[START Excerpt to read]
Agribusiness project appraisal and evaluation questions.

Find Agribusiness project appraisal and evaluation university examination questions in acaproso.com

# Question
1

Your uncle Mr. Mtupa in his will wishes to leave you an annual sum of Tsh 10,000,000 a year to meet your living costs once you finish your studies for period of 8 years starting next year . Assuming that an interest rate of 10% how much of his estate must be set aside for this purpose.


Short answers
2

Briefly explain why many businesses do not consider risk mitigation in their business?


Short answers
3
  1. The table below show net cash flow of two projects which applied loan to NBC Bank. The loan officer has been asked to give out his decision which one is the best project based on NPV. Assume 8% expected interest and rate both projects last for four years.
  2. Calculate the IRR for both projects then based on this criterion which project will be favored assuming that the lending rate is 20%?
Projects Initial investment Year1 Year2 Year3 Year4
A 1,050,000 600,000 450,000 300,000 150,000
B 1,050,000 150,000 300,000 450,000 750,000

 


Mathematical Calculation
4

What is and why is it important to do sensitivity analysis in project appraisal


Short answers
5

Explain with examples how the following  can be used in doing sensitivity analysis on a project

  1. NPV
  2. IRR
  3. project duration
  4. discounting factor

Short answers
6

Event times are explained by the earliest event time and latest finish time. With a help of examples provide the difference between the two terms.
[END Excerpt to read]
● Task set:
1 – In the agribusiness exam questions, what interest rate is assumed for Mr. Mtupa's estate?
2 – In the agribusiness exam questions, change "annual" to "yearly" and write out the part starting with "Agribusiness project appraisal and evaluation questions." and going on through "for this purpose.".
[START Listed entries]
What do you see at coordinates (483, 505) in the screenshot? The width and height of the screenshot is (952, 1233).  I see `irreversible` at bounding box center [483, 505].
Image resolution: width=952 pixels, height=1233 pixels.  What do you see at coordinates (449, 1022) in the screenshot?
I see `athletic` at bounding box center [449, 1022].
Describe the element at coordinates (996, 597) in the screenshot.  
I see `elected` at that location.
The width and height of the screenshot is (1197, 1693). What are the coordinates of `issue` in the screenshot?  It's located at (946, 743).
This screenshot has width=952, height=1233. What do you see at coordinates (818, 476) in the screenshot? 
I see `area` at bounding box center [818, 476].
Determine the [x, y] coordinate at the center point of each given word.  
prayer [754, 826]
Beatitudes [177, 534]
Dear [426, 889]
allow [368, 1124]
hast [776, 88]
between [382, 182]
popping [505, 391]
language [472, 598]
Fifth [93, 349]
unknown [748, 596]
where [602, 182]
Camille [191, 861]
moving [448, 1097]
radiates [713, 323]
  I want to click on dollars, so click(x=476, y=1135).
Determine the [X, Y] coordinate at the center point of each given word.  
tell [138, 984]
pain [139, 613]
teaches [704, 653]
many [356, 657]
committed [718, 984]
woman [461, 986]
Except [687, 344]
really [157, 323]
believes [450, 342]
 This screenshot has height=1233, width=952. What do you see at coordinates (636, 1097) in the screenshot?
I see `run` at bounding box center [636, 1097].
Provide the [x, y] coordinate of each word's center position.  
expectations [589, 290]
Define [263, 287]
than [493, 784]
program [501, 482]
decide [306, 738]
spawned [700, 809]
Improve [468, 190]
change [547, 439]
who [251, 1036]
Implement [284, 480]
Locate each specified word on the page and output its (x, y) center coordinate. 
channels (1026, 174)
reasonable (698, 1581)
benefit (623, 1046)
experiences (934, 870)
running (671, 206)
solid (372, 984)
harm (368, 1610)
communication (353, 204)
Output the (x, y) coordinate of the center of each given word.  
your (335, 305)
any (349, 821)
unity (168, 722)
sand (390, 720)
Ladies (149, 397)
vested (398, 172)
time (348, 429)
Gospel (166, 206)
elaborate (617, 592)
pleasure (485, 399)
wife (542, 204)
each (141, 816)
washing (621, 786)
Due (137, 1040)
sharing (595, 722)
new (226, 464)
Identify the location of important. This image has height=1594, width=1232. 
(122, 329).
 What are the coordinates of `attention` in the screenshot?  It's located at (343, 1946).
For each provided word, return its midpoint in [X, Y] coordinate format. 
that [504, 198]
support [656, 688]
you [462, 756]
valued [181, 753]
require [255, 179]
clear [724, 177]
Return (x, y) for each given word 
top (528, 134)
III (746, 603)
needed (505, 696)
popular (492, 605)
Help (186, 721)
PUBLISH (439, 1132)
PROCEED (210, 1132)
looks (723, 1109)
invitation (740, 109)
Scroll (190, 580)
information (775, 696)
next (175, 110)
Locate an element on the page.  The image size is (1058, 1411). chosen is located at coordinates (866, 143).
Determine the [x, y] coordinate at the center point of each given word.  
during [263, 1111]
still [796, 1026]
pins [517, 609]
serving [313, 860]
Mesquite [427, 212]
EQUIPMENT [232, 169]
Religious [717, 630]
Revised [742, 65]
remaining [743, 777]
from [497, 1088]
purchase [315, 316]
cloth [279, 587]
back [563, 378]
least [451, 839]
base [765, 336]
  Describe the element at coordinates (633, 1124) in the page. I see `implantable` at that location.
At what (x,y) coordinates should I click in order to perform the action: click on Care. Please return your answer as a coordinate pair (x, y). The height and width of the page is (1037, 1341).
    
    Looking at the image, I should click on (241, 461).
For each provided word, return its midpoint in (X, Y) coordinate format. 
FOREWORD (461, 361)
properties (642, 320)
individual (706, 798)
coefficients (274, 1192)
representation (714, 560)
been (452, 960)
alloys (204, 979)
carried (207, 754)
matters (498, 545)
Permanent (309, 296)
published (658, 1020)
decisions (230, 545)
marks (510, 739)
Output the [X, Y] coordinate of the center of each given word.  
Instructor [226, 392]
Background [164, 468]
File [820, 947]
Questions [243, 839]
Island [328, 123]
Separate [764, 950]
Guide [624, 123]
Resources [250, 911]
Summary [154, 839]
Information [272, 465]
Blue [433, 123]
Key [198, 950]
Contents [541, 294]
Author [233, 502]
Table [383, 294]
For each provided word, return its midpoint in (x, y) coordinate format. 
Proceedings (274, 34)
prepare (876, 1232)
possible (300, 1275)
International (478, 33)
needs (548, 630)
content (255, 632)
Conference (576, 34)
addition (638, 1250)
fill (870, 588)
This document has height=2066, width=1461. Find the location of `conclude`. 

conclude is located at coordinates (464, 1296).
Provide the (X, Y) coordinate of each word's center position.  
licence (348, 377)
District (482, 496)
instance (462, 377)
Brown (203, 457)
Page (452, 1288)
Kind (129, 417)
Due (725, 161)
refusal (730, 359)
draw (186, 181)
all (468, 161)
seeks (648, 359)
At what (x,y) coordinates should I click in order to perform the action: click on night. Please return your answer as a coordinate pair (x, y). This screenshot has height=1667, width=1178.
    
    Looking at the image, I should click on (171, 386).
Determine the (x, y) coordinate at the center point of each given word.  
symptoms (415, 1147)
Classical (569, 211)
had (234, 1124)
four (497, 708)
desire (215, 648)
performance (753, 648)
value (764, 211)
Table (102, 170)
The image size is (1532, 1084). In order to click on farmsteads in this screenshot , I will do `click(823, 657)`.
[END Listed entries]
● Responses to the tasks:
1 – 10%

2 –
Agribusiness project appraisal and evaluation questions.

Find Agribusiness project appraisal and evaluation university examination questions in acaproso.com

# Question
1

Your uncle Mr. Mtupa in his will wishes to leave you an yearly sum of Tsh 10,000,000 a year to meet your living costs once you finish your studies for period of 8 years starting next year . Assuming that an interest rate of 10% how much of his estate must be set aside for this purpose.